Upon analyzing The Goose Girl at Montfoucault, White Frost and The Rocks, we can see

that Camille Pissarro and Vincent van Gogh shared similar methods and techniques. Both

utilized distinctive, unblended brushstrokes, painted impasto, applying thick layers of paint onto

their works, and maintained the use of real-life subject matter while stressing the artificiality of

the image. However, the similarities end there as Post-Impressionist artists like van Gogh

differed in opinion with a number of Impressionist concepts. They rejected the Impressionists’

concern with capturing the impermanence and transience of particular moments: Pissarro’s

painting depicts a day in the fall season, with long shadows implying either mid-morning or mid-

afternoon, while van Gogh forgoes the use of light from the sun to pinpoint any time of day and

does not emphasize any specific season. Additionally, although neither Impressionists nor Post-

Impressionists focused on the details of their subjects, rather their essence, the latter group

expanded on this idea and went so far as to alter/distort form for augmented expressive effect.

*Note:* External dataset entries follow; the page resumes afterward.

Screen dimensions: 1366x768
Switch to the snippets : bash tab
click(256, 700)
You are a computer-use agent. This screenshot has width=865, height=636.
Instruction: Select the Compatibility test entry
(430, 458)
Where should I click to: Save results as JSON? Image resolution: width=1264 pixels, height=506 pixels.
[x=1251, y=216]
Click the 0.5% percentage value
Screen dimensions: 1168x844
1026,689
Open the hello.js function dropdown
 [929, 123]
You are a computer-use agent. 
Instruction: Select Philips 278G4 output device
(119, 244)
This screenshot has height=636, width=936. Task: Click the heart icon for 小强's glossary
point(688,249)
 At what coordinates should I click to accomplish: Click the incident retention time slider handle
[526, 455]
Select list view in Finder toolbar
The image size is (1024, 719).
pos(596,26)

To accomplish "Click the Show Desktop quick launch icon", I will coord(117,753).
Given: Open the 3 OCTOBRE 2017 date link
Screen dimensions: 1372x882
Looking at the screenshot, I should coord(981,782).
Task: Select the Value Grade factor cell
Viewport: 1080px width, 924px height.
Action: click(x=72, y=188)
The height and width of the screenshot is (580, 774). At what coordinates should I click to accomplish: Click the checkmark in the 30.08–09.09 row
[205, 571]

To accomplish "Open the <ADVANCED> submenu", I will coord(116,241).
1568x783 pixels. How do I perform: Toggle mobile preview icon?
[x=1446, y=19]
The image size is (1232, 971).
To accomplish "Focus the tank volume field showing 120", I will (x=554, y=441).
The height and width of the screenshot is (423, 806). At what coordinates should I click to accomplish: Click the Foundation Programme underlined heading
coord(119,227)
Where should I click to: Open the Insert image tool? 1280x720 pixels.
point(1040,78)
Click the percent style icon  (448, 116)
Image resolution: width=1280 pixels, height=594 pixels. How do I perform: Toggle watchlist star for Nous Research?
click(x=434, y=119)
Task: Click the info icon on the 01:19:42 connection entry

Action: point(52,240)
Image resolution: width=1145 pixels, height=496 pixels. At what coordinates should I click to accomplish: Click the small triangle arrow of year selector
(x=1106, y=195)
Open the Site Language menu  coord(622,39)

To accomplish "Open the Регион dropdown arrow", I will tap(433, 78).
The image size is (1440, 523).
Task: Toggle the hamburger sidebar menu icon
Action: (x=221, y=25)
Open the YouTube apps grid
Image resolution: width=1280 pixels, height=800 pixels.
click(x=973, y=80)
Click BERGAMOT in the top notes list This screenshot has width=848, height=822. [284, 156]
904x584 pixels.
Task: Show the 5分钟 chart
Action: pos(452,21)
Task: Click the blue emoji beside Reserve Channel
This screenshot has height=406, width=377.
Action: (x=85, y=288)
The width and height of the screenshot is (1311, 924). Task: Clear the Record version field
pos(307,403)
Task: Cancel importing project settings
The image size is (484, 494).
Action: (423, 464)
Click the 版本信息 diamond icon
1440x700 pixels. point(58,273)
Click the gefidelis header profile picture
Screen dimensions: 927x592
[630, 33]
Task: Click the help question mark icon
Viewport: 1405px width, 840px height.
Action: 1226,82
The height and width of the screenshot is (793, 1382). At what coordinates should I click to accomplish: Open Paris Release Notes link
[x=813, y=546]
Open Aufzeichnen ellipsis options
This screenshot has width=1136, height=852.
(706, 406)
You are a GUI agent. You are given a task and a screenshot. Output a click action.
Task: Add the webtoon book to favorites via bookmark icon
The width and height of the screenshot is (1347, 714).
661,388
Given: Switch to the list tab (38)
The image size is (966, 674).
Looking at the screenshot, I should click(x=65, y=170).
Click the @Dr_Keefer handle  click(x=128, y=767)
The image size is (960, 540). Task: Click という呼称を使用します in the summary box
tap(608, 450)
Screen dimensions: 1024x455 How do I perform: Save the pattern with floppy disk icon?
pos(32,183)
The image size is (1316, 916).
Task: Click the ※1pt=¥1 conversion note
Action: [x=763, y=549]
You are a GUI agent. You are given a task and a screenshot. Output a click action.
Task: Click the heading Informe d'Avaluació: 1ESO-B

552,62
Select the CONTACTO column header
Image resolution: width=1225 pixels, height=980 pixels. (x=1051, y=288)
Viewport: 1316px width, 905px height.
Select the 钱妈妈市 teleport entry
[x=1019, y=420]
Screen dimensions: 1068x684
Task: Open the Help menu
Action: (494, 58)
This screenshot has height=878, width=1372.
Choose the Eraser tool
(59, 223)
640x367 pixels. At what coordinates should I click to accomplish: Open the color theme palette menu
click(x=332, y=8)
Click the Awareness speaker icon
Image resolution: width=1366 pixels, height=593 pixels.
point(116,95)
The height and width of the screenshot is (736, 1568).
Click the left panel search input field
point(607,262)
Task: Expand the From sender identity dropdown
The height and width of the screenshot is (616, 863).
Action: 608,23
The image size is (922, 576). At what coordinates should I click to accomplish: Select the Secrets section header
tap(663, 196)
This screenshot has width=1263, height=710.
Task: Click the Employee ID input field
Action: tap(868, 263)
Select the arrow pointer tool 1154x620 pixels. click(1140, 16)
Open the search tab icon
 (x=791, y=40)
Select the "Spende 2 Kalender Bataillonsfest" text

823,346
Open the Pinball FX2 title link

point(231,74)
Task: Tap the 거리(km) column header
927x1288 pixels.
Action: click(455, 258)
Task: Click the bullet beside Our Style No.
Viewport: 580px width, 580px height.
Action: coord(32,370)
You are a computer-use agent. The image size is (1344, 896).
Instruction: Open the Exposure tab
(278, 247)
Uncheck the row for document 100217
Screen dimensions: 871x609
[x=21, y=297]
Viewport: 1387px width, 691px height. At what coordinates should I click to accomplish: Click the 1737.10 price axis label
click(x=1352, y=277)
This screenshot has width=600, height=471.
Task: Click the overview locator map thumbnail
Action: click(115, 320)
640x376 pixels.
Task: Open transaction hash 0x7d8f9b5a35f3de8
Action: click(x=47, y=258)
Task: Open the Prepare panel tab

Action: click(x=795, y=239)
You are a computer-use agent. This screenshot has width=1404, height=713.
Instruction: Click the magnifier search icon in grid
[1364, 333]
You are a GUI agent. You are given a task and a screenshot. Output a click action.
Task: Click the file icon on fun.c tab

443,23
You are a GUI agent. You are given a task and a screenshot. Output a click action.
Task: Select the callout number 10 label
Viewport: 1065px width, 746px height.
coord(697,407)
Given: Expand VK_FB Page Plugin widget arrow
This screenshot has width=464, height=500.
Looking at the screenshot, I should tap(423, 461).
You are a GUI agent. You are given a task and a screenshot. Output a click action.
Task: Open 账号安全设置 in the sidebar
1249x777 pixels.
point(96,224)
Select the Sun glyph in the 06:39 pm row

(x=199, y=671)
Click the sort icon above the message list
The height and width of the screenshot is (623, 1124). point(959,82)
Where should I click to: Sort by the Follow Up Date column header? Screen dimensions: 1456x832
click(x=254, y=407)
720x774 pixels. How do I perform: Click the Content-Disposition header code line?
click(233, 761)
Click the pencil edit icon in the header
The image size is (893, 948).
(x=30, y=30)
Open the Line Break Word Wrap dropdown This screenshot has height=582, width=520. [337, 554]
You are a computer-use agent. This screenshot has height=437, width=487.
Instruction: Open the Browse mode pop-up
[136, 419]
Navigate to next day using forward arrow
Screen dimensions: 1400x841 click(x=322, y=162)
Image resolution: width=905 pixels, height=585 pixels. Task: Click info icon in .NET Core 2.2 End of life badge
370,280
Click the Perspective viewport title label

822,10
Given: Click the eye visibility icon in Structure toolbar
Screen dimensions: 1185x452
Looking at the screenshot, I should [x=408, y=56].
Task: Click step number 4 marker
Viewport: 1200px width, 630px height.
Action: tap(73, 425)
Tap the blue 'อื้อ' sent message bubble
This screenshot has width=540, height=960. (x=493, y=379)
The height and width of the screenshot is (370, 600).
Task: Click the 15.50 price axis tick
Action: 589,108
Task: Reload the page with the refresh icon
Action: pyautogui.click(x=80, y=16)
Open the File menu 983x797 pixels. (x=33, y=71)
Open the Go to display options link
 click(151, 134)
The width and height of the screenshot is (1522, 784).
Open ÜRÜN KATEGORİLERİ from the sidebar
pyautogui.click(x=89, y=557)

This fact is evident when comparing The Rocks to The Goose Girl at Montfoucault, White Frost,

where Pissarro’s painting remains more true to a realistic scene and van Gogh took more creative

liberties when recreating the scene that must have been before him as he painted. In conclusion,

these two paintings offer a general view of the technical and aesthetic changes that occurred

during the development of Post-Impressionism from the Impressionism movement, where artists

like Vincent van Gogh both adopted and rejected elements used by artists like Camille Pissarro.